Once you have your promise, it’s time find the market facing words – ones that will stand out, and demand your prospects, stop, click, engage. Being impactful means being bold. It means a willingness to avoid sameness and lameness.
From the impact of your bold promise you’ll earn memorability. The resonance you need to earn the attention, mindshare, and ultimately the nod when it comes time to choose a solution.
The Benefits of a Thematic Planning Approach
The benefits of a thematic planning approach are many; however the ones we routinely see are:
- Calm, Measured Approach
Teams that rely on a Theme have more clarity around their purpose and mission. The whole team understands the change they are trying to make, and the position they are working to own, and always has that Theme as a guiding light.
Websites are sticky when visitors stay long and return often. Brands are sticky when prospects recall them often and rely on them as a source of expertise. A Theme delivers the consistency you need to own a position.
- Category Ownership
Rather than compete with the masses, establishing a Theme allows you to break free from commodization and create a new category – a category where you are the leader versus “another XYZ provider.” Chan Kim and Renee Mauborgne define this as Red Ocean vs Blue Ocean. The Red Ocean is where all your competitors play. The commoditized, occupied space. The cutthroat competition turns the ocean bloody red. The Blue Ocean is where you play – an uncontested space that you define based on your Theme.
- Dramatically Improved Marketing Metrics
Since your Theme is built in service of your market (remember element one of the Five Key Elements of a Campaign Theme), you attract the best to you. You become known as one apart, as an expert in a specific space. Engagement rises, and so do key marketing and business metrics.
Five Examples of Breakthrough Themes
Crafting a great Theme is a blend of art and science. The best Themes make explicit promises that can be supported by content, and focus on a promise you can own.
- DomainTools, a cybersecurity company, promises to help companies See Threats Coming.
- FedEx built its early brand based on a clear focus on the Theme Overnight.
- The billion dollar clothing brand Bonobos promises The Perfect Fit
Some of the best Themes go beyond a promise and spark a movement. David Cummings, Co-Founder of marketing automation giant Pardot explains the benefit of being a movement-first company in his essay Product-First or Movement-First:
“Movement-first companies are on a mission greater than themselves. Everything centers around educating the market about this better way to do things… Movement-first companies are all about creating a movement.”
- Hubspot changed an entire marketplace with a focus on Inbound
- Engagio is seeking to change an entire marketplace by evangelizing Account Based Marketing
All of these Themes have a deep resonance which can be supported by compelling content and ultimately owned in the minds of their market.
Putting it Together – Building Your Content Plan to Support Your Theme
Armed with your Theme you can then begin building out your content. Plan on building content to support all elements of the buyer’s journey:
Then work to execute your roll-out in a methodical way: first building your audience, and then nurturing the engaged audience to a close.

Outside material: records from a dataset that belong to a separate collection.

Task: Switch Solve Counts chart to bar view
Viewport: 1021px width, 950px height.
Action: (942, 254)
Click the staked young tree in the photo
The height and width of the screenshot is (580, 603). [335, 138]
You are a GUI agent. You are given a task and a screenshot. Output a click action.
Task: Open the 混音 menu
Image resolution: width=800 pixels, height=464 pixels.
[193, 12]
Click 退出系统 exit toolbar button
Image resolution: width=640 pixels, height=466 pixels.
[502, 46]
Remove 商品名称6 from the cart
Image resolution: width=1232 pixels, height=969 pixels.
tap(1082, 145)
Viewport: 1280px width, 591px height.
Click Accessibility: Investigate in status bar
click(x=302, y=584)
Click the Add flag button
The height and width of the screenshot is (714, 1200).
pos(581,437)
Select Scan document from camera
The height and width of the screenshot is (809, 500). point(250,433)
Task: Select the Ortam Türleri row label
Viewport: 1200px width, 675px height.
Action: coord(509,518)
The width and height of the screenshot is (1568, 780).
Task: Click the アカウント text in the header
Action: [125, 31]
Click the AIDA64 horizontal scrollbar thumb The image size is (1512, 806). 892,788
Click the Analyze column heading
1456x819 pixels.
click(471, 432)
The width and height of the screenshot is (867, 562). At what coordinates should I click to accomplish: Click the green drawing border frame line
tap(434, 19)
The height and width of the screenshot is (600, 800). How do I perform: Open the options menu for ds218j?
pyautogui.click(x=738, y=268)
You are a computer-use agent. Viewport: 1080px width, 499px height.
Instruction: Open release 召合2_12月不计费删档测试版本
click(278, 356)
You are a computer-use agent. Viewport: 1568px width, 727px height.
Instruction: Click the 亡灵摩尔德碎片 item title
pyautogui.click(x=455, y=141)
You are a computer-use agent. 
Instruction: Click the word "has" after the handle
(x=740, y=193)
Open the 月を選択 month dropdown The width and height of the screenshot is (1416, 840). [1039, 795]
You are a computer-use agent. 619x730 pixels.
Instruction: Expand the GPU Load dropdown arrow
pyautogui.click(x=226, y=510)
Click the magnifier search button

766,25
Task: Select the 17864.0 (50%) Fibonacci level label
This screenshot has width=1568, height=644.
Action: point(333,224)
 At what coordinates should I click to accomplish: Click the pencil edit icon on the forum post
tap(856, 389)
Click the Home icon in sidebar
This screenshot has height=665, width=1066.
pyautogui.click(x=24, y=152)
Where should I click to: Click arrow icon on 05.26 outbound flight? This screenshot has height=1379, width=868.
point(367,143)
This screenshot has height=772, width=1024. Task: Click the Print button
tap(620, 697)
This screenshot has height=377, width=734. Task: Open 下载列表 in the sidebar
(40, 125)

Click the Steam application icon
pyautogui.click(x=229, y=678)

For example, DomainTools might start with whitepapers defining the new threats facing companies. They might explore case studies of companies who have intercepted threats and how. Then they might build out product specific content that shows how their solution allows you to See Threats Coming like no one else can.
Armed with this approach, you’ll be far more organized, prepared and impactful than your competitors and have the punch you need to overcome the greatest obstacle you face: the relentless and constant noise overwhelming us all.